Que notre joie demeure...

Depuis deux jours, les mots me manquent. Je me retrouve souvent dans ce qu'écrivent les autres et cela me suffit. Depuis deux jours, je pleure aussi. Je repense à ce début d'année. Je repense à Charlie. Je m'interroge. Je me recueille. Je réfléchis. 

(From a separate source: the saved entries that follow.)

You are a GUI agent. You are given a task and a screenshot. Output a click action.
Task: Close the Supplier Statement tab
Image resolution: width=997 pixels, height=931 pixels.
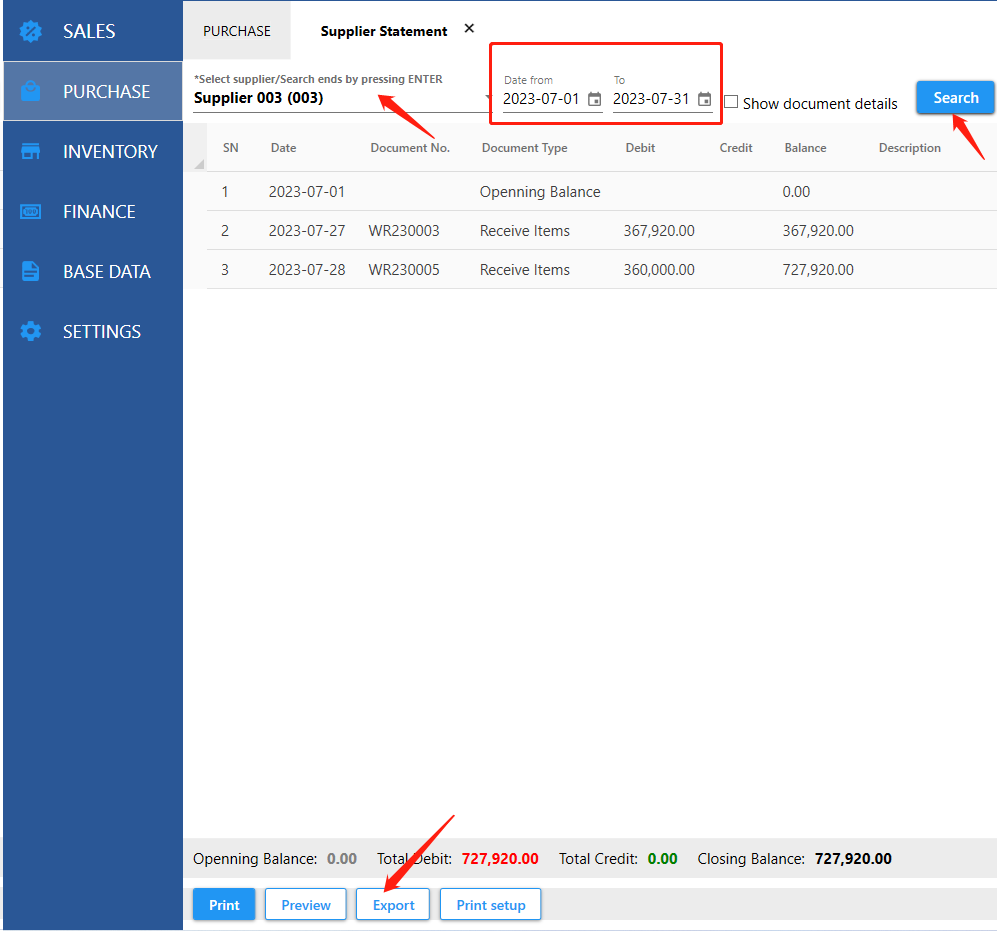pyautogui.click(x=469, y=29)
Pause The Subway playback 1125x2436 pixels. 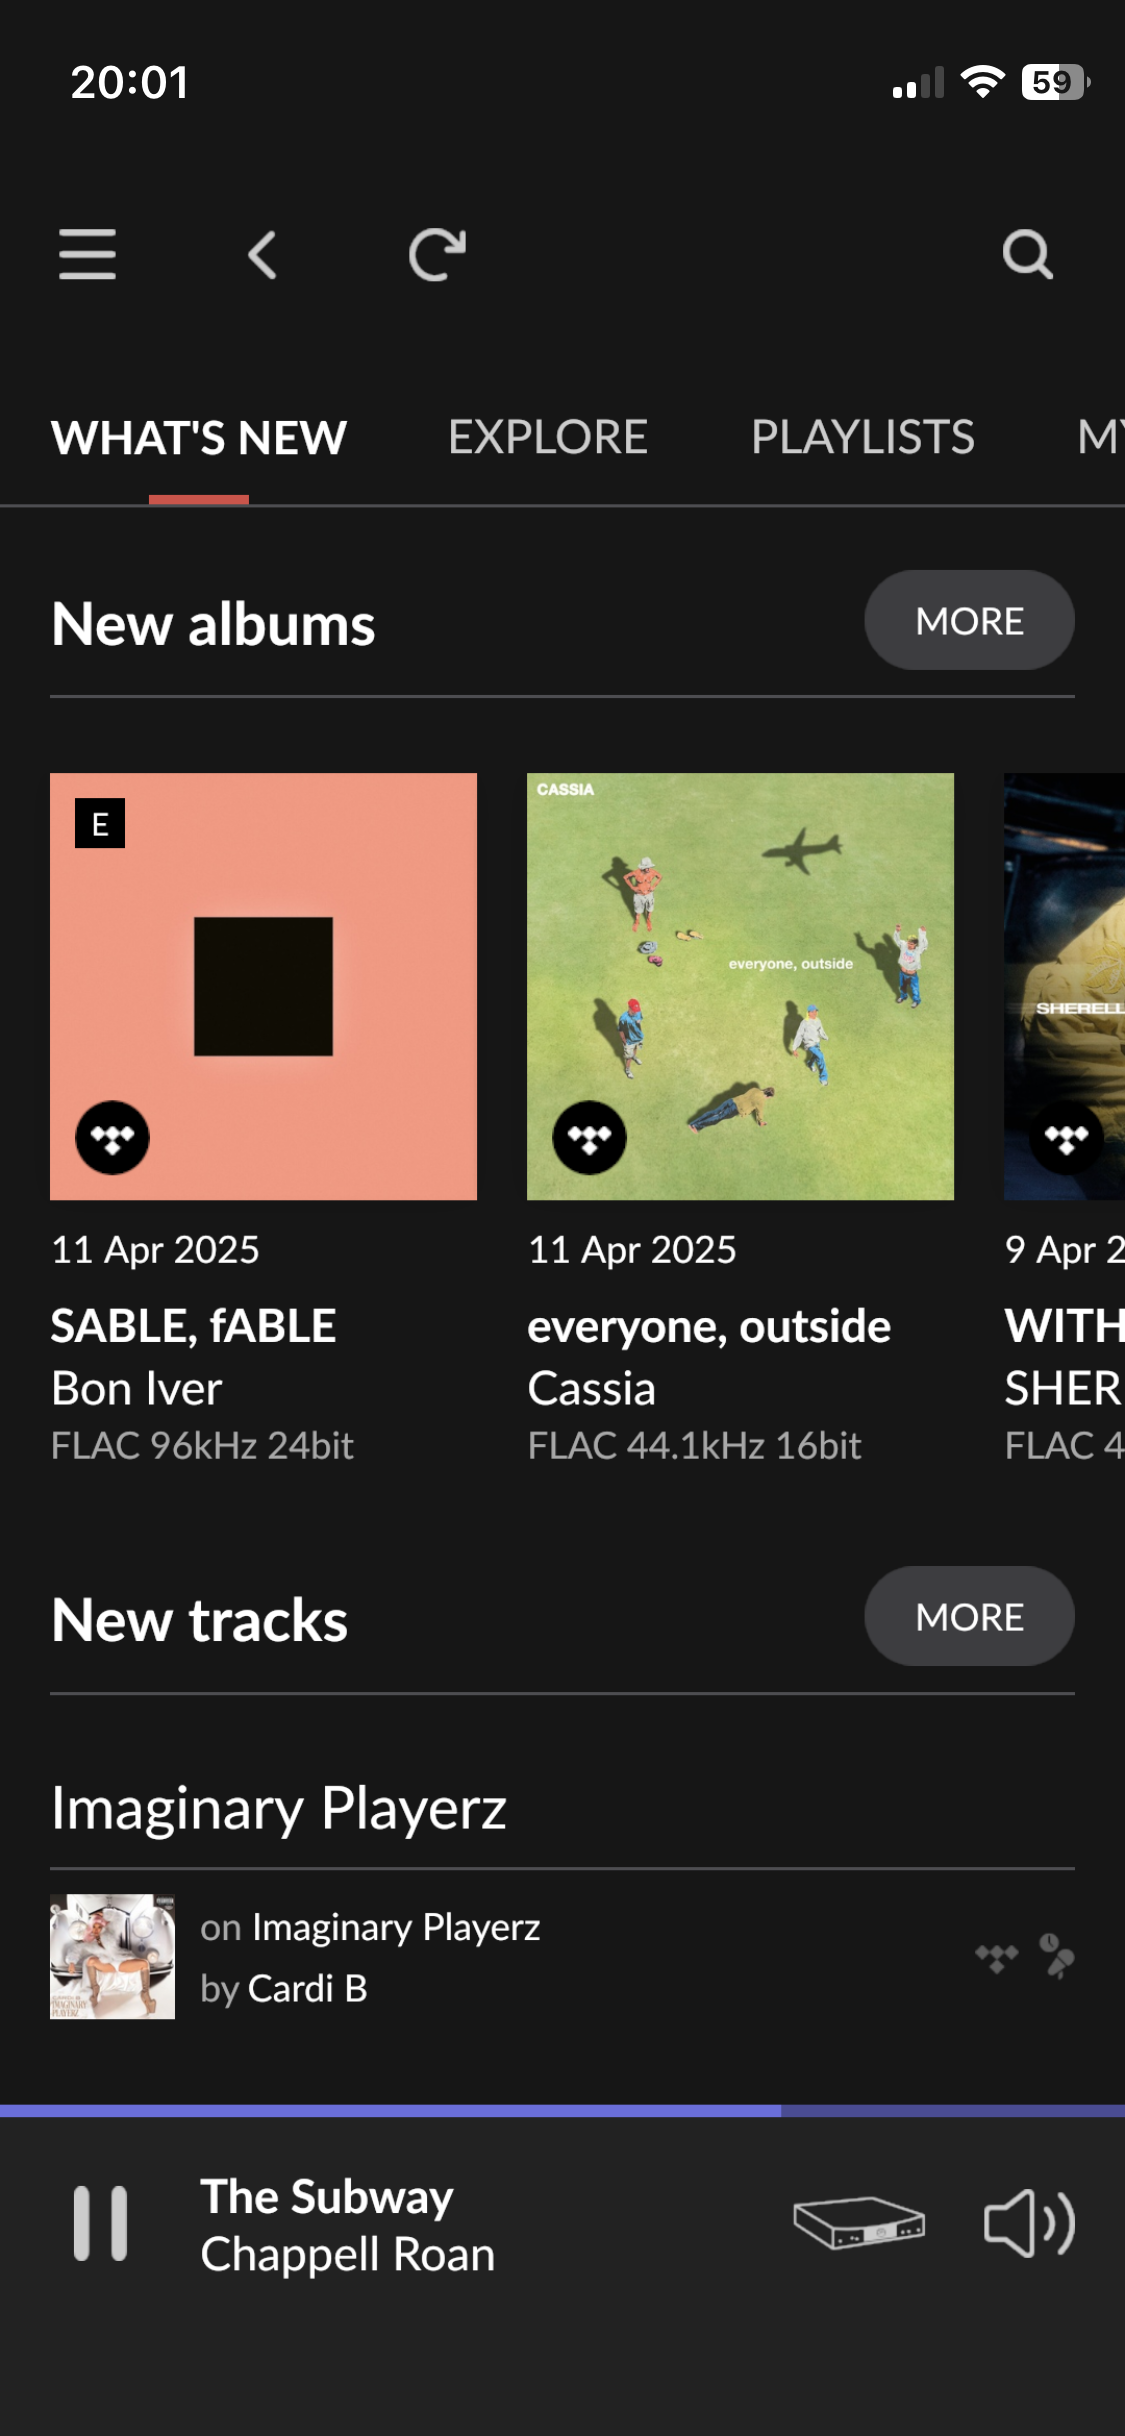click(100, 2223)
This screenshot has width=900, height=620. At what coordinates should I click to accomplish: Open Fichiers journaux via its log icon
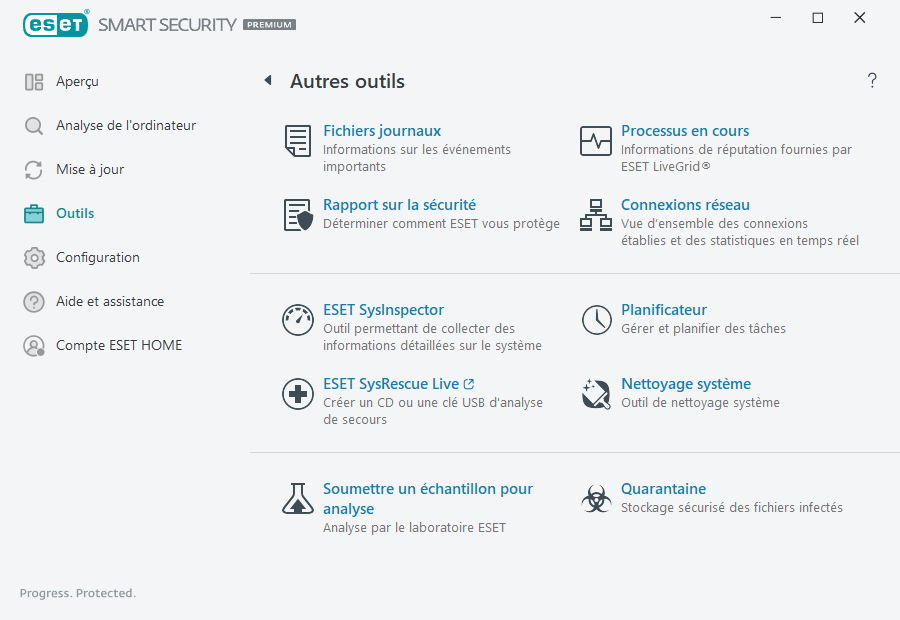297,141
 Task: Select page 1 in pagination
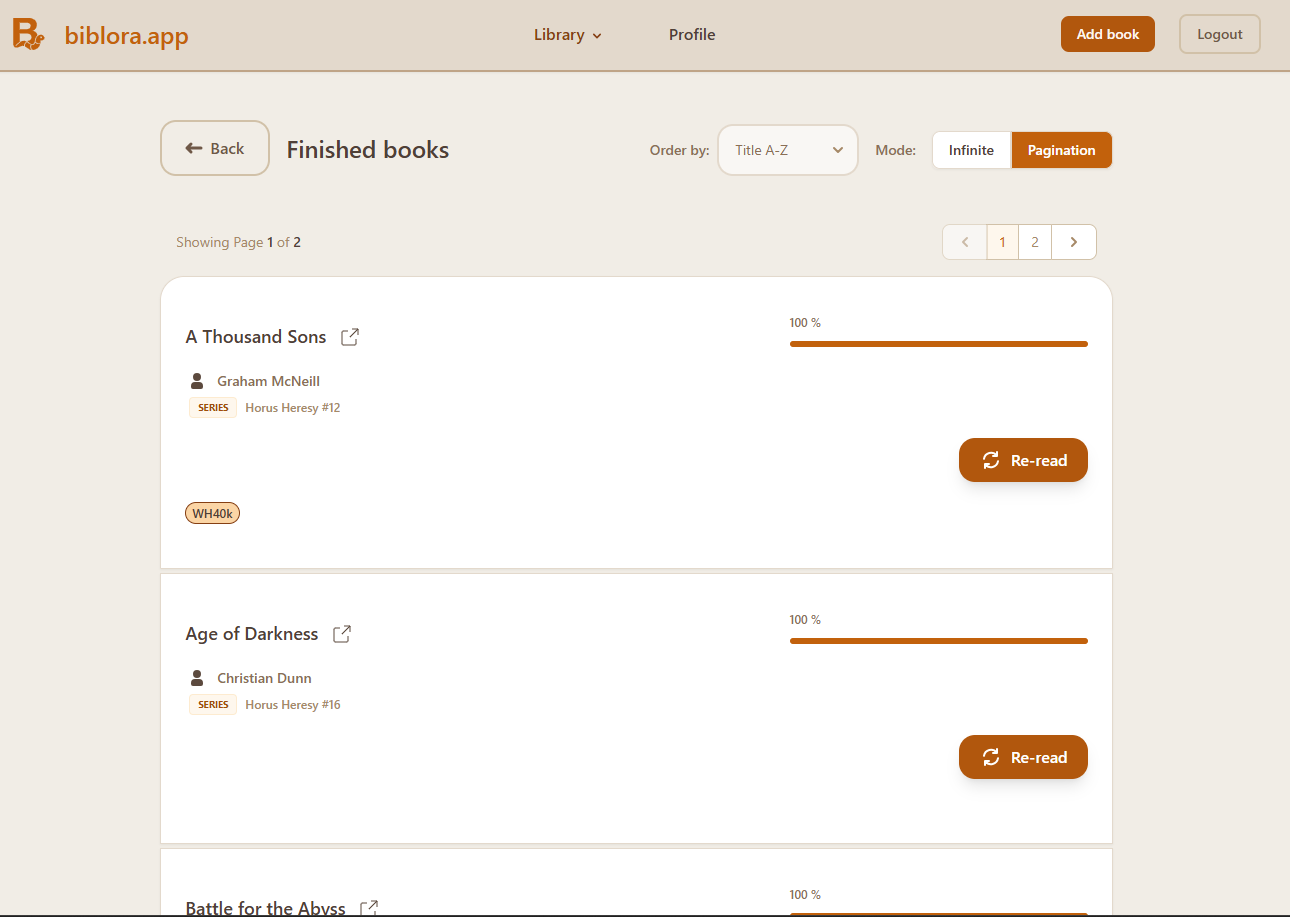(x=1002, y=242)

Nous avons tout vécu en direct, nous qui habitons le centre de Paris. Cet étrange silence, les hélicoptères qui survolent la zone, la recherche de nos proches, les téléphones qui ne répondent pas - le corps qui tremble de la tête aux pieds, sans pouvoir s'arrêter - et qui répondent enfin, puis l'interrogation pour savoir si nous pouvons sortir de la maison, juste pour aller faire une course. Nous sommes sortis.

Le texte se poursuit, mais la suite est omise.